Collected data entries:
▼▼▼
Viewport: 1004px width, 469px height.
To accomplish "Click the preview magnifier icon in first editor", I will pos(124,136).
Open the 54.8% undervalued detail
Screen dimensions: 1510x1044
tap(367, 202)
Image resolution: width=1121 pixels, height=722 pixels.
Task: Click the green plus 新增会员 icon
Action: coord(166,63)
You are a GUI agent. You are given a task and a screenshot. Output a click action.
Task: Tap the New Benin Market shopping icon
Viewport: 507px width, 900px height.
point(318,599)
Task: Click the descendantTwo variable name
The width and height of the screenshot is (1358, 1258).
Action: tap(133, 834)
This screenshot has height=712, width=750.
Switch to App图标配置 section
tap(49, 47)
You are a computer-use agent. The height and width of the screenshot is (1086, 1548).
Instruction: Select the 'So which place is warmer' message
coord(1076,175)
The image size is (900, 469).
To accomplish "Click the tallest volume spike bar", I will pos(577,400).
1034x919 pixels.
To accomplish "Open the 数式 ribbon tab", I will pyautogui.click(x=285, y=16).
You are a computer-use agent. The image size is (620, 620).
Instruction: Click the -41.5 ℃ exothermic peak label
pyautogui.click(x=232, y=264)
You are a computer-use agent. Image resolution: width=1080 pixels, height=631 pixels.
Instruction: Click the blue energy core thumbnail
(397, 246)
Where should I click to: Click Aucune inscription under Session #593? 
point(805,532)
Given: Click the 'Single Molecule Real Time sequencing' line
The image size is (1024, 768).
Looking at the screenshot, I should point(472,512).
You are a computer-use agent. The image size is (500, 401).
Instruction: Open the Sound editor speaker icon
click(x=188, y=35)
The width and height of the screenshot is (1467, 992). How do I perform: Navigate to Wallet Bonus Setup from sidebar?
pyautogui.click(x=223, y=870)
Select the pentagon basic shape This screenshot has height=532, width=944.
▲▲▲
ASSIGNMENT:
The records above are to be given again in full, exactly as written.

RESULT:
Viewport: 1004px width, 469px height.
To accomplish "Click the preview magnifier icon in first editor", I will pos(124,136).
Open the 54.8% undervalued detail
Screen dimensions: 1510x1044
tap(367, 202)
Image resolution: width=1121 pixels, height=722 pixels.
Task: Click the green plus 新增会员 icon
Action: coord(166,63)
You are a GUI agent. You are given a task and a screenshot. Output a click action.
Task: Tap the New Benin Market shopping icon
Viewport: 507px width, 900px height.
point(318,599)
Task: Click the descendantTwo variable name
The width and height of the screenshot is (1358, 1258).
Action: tap(133, 834)
This screenshot has height=712, width=750.
Switch to App图标配置 section
tap(49, 47)
You are a computer-use agent. The height and width of the screenshot is (1086, 1548).
Instruction: Select the 'So which place is warmer' message
coord(1076,175)
The image size is (900, 469).
To accomplish "Click the tallest volume spike bar", I will pos(577,400).
1034x919 pixels.
To accomplish "Open the 数式 ribbon tab", I will pyautogui.click(x=285, y=16).
You are a computer-use agent. The image size is (620, 620).
Instruction: Click the -41.5 ℃ exothermic peak label
pyautogui.click(x=232, y=264)
You are a computer-use agent. Image resolution: width=1080 pixels, height=631 pixels.
Instruction: Click the blue energy core thumbnail
(397, 246)
Where should I click to: Click Aucune inscription under Session #593? 
point(805,532)
Given: Click the 'Single Molecule Real Time sequencing' line
The image size is (1024, 768).
Looking at the screenshot, I should point(472,512).
You are a computer-use agent. The image size is (500, 401).
Instruction: Open the Sound editor speaker icon
click(x=188, y=35)
The width and height of the screenshot is (1467, 992). How do I perform: Navigate to Wallet Bonus Setup from sidebar?
pyautogui.click(x=223, y=870)
Select the pentagon basic shape This screenshot has height=532, width=944.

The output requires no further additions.